Une mission particulière est dévolue au maréchal Ney. L’Empereur le place « en flèche » aux environs de Guttstaedt, sur les rives de l’Alle. En prenant cette décision, il songe sans doute à faire naître chez Benningsen la tentation de « commettre une bévue et de « s’engager à l’étourdi ». Dans ce cas, Ney devrait se retirer en direction de Deppen, plus loin même, afin de donner le temps à la Grande Armée de se regrouper et de se porter sur le flanc droit de l’imprudent et de l’anéantir. En quelque sorte, dans l’esprit de Napoléon, Ney devrait servir « d’appât et amener le Russe à « tomber dans une souricière ».

Benningsen, pour sa part, s’est retiré à quelques kilomètres d’Eylau, sur la route de Koenigsberg et, sachant que les Français s’étaient résignés à ne pas le poursuivre, y a établi ses cantonnements. Dans une proclamation à ses troupes, il a affirmé à nouveau que le fait de ne pas avoir été battu par « Bonaparte » équivalait à un succès et que pour la première fois, ses « vaillantes troupes avaient obligé l’aigle à baisser la tête ». Dans sa jactance, il écrit au Tsar que « la bravoure et l’inébranlable courage des Russes avaient arraché une victoire disputée depuis longtemps.
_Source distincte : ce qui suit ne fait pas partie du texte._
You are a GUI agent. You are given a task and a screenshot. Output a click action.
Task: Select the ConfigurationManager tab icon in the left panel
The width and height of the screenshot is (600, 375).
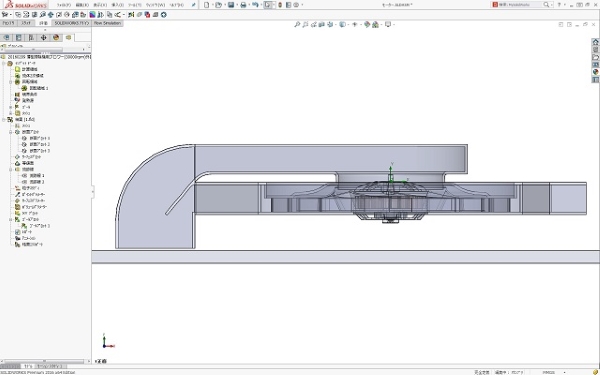tap(31, 38)
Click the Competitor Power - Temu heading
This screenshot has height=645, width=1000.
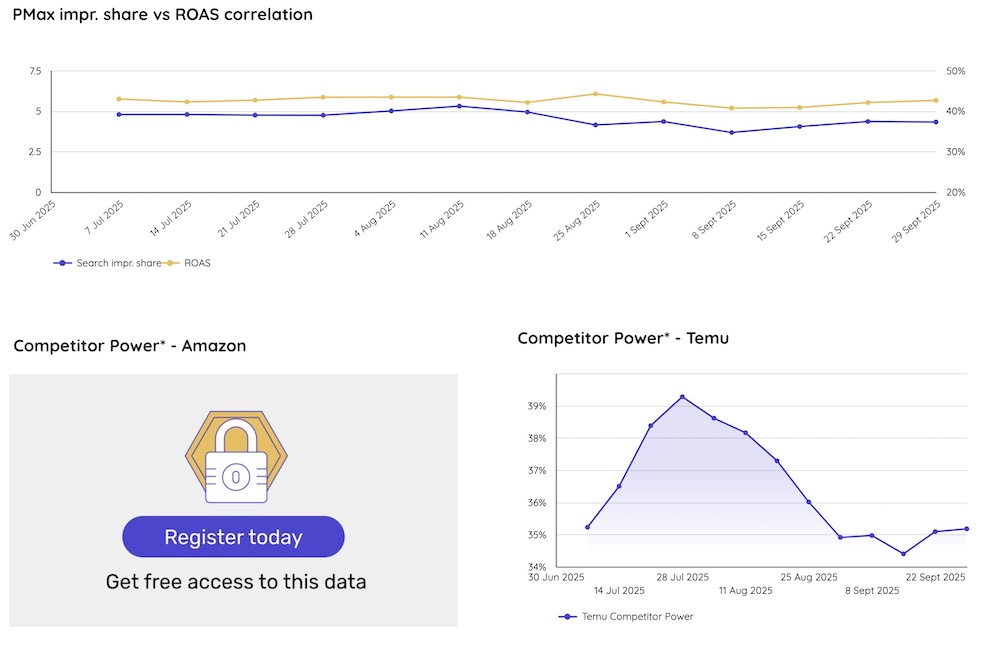click(x=623, y=338)
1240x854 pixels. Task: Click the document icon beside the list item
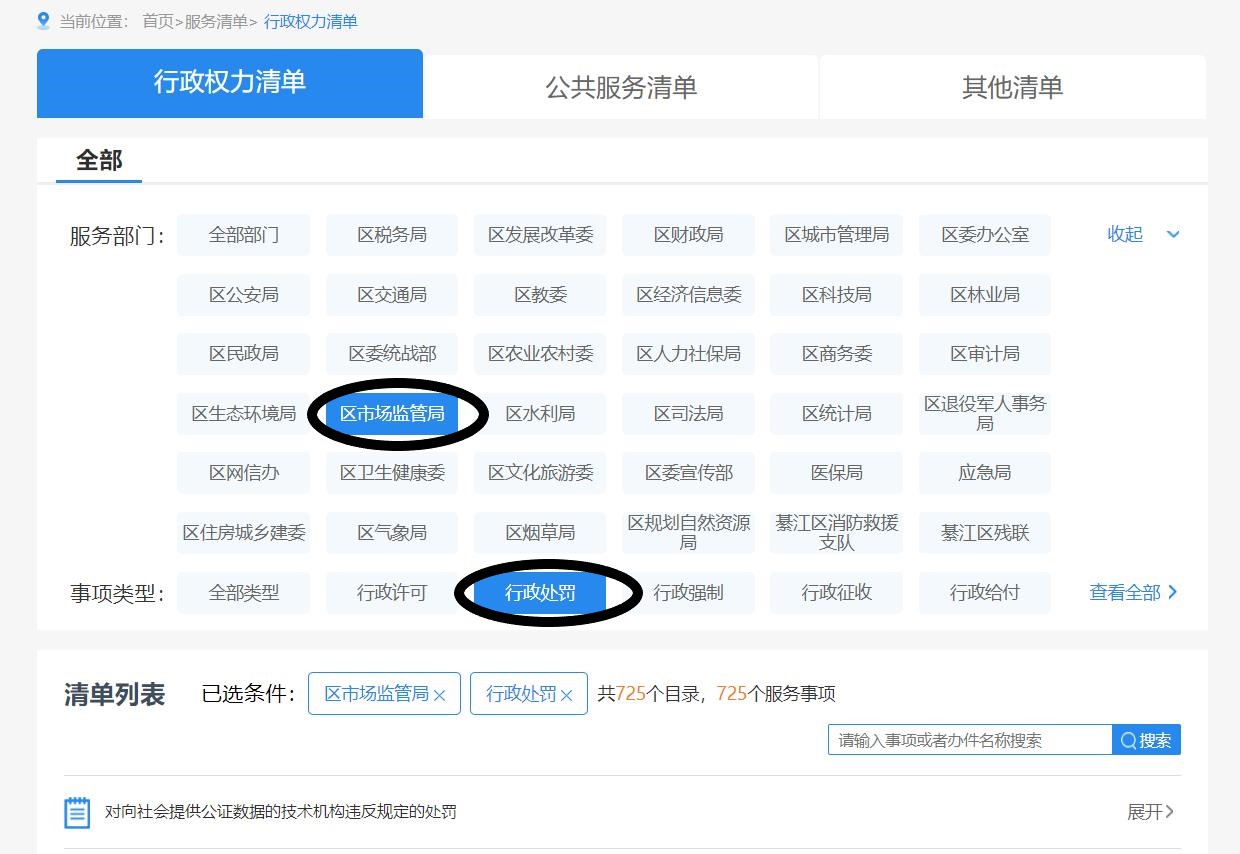tap(77, 812)
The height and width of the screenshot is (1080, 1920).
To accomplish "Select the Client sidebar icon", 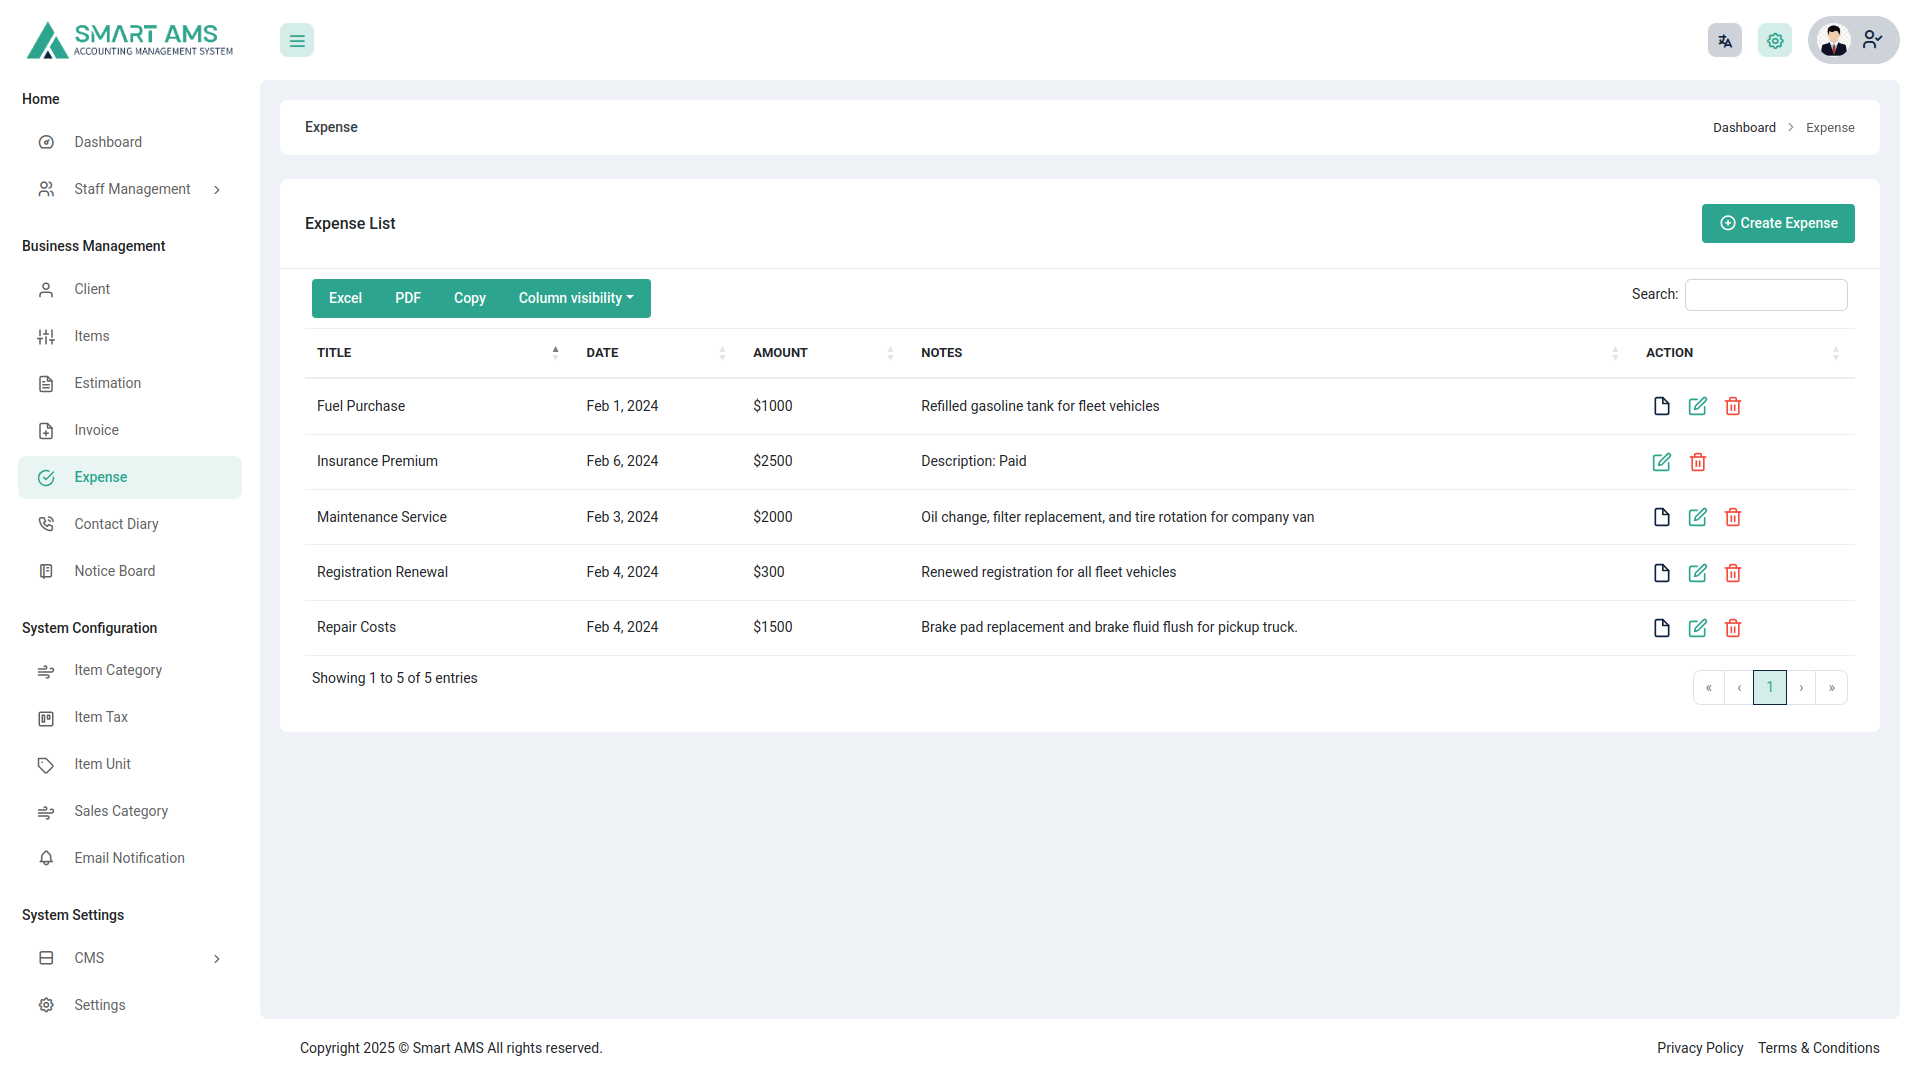I will pos(46,290).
Le souverain lui répond en le félicitant d’avoir eu la glorieuse fortune de vaincre celui qui, à ce jour, n’avait jamais été vaincu », mais avoue, non sans une pointe d’amertume et de réprobation « que son seul regret avait été d’apprendre que le général ait reconnu nécessaire de se replier ».
Pour donner plus de force à ses affirmations, Benningsen ordonne à ses troupes de réoccuper la région d’Eylau que Napoléon vient d’évacuer et va même établir ses positions avancées à Heilsberg. Obéissant à ces ordres, Benningsen installe son quartier-général à Bartenstein. Quant aux Prussiens, ils ont pour mission de renforcer la droite du dispositif russe et à cet effet, de prendre position le long de la rive gauche de la Passarge.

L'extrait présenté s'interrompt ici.